Many of you would second that running an Startup (We still have to strive a little harder to qualify to call ourselves an Startup as per Paul Graham) is such a roller coaster ride that it is not even funny. Last couple months have been very hard, inspite of things going well, we have been running into some problem or the other. I have learned some invaluable lessons. Hit by wall on some occasions and being a single founder things have been much harder in my case. Luckily I have very experienced businessmen in my family i.e. Dad and Brother. I have been taking their advice more often now on how I should go about running the company. I did like to share two important things in this post:
1. Accounting and Admin: I think the first people any new company should hire is an accountant and office admin. I cannot emphasize more on how important this is. As Startup founder(s) you tend to focus more on the idea, execution, sales, traction and meeting people. In your mind these are the big and the important things. One mostly tends to ignore to setup the basic accounting process, required official documentation, followup on meetings etc… What this leads to is improper financial management, unfulfilled commitments and loss of business opportunities at times. These issues surface real bad when you try to scale and when you discover the mess, it has kind of become part of the company’s DNA. When you try to instill these processes, it can be very difficult to change the mindset of your employees. I would not be very surprised if an founder does not exactly know if he is profiting or making loss, the exact costing of his products, his finance unaccountable, and his staff disorganized to respond to business opportunity quickly.
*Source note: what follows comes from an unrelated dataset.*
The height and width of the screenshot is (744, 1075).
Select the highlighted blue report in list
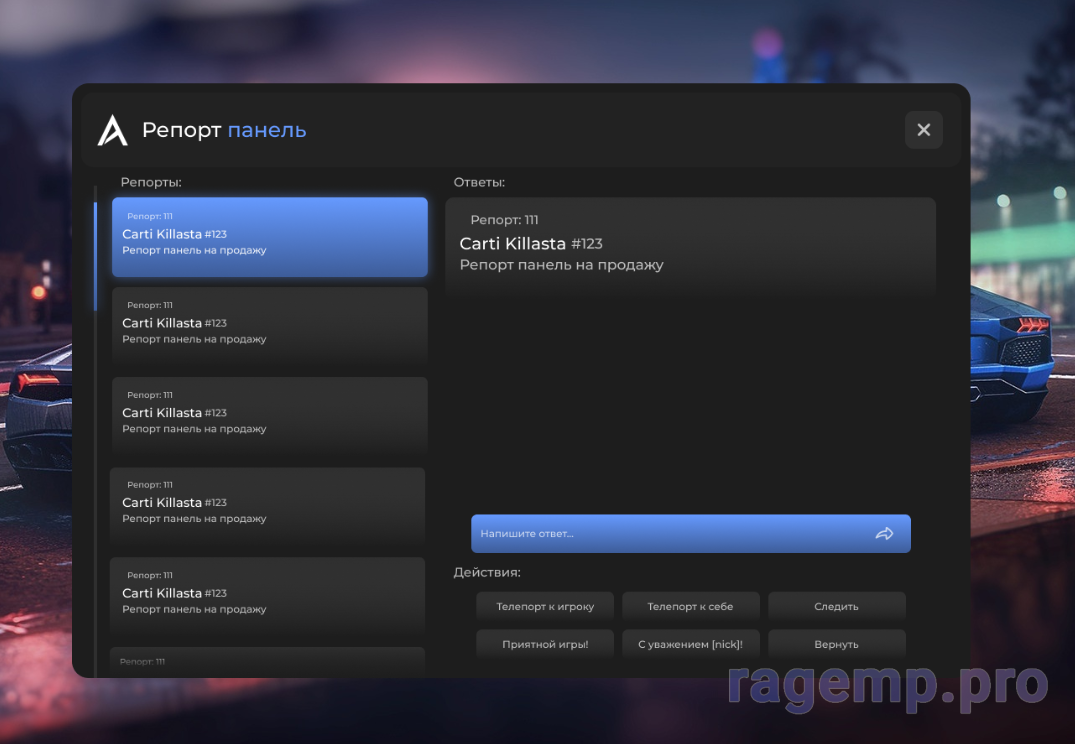pyautogui.click(x=269, y=237)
2. People and Management: As an new business with limited capital access you generally have limited staff resources working for you and who are naturally multitasking. It is very important that the first few people you get on board are the people you can rely on. It is very difficult to know when you hire them though. If you have bootstrapped your company, there is no angel investor or mentor, it is very difficult to attract talent. It can be more difficult in India if you are not from IIM or IIT to get people trusting you and your vision. As you can guess, problem is much bigger in single founder companies.
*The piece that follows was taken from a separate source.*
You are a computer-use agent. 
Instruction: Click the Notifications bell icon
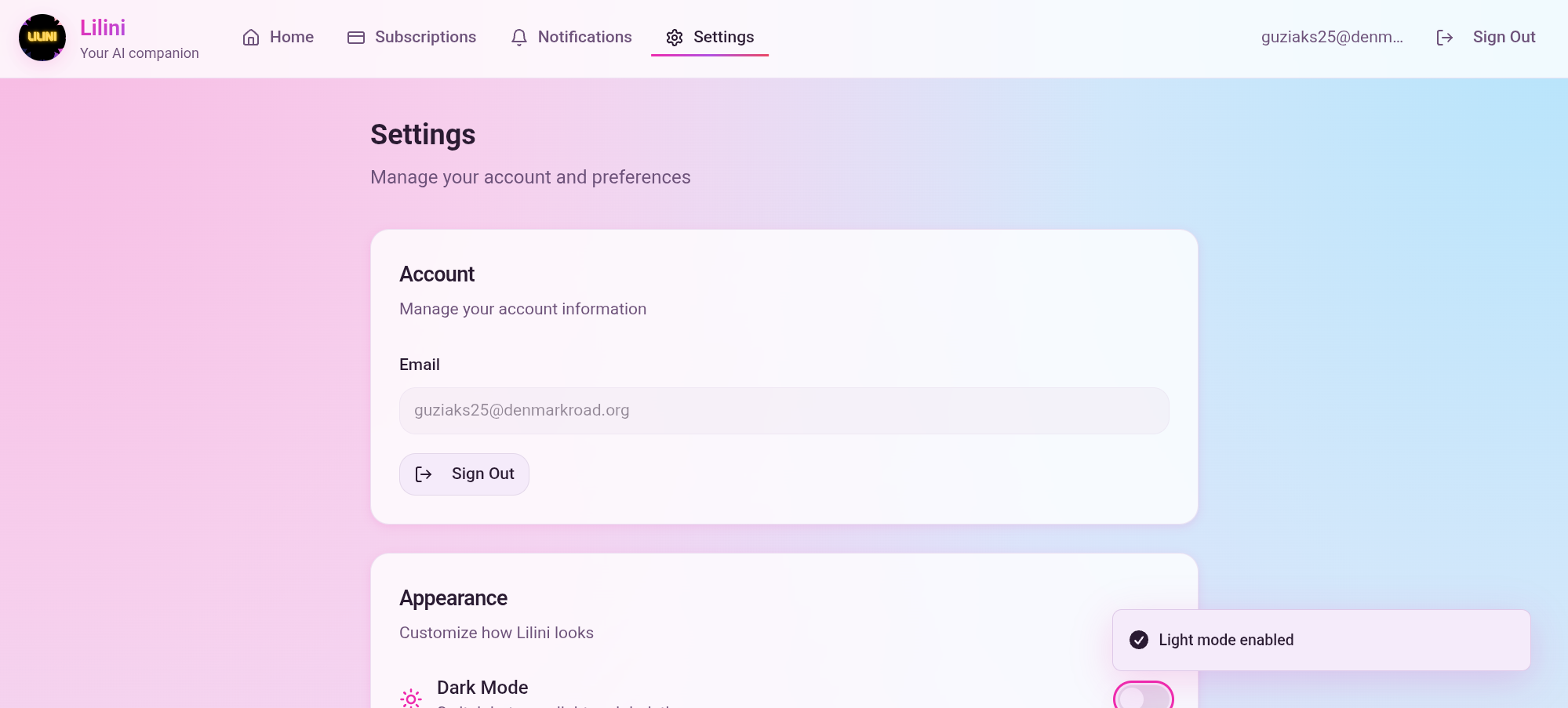(518, 37)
Now if you have managed to employ some key people, a bigger problem lies in managing them (more if this is your first startup). A lot depends on your first few hires who will eventually build the foundation of the company. How do you instill the right values, processes, trust, make things executable? A lot of this will come to you with experience but what do you when you are new? As founder(s) you are still figuring out your business and at the same time how do you manage to get the right team, right culture and off course you do not have money too. Trust me distributing equity does not help either. There are many key people who do not follow in the equity criteria but are still very key to your business. For example in my case, warehouse staff, back office, customer support, etc…
In my experience so far, even after getting the right people (trusted, capable) on board with limited capital, you really need a lot of luck to make things workable for you. You cannot afford your people getting sick, they having personal problems. They take time of work and down goes everything for you. Also an Startup sometimes is an very hostile environment. You will have to learn to manage your key people really well, take care of delegation really well and make the working of the company very very transparent . No matter how good your idea or product is, if your people are not able to support you all the time forget growing, you cannot even do your daily business with efficiency.
I think the way it all works, is the founder(s) leading the way. Below are few things I feel are more important to succeed than just having an good idea and a big market:
b. Cool Head: Founder who is extremely aggressive in business but cool headed when it comes to dealing with his partners, staff, vendors, their ego and actions. Especially in India, wherein in people have an nack of being unprofessional when it comes to keeping their word.
c. Must keep his/her word. If you do not value it others will not either.
d. No compromise in Product or Service Quality. Honest and fare communication with the customers. Even if it means making loss in an transaction.
e. Honest in communication with his partners, stakeholders, key people and keep them completely aware of the the real problems, situation that the company is in.
Off course, there are many people with good ideas and cream of a business but still do not manage to build a success story out of that. A lot of it has to do with experience, continuous learning, self development, discipline, making the right choices, taking the right advice, having the necessary luck and most importantly having unwavering faith in yourself, your team and your dream.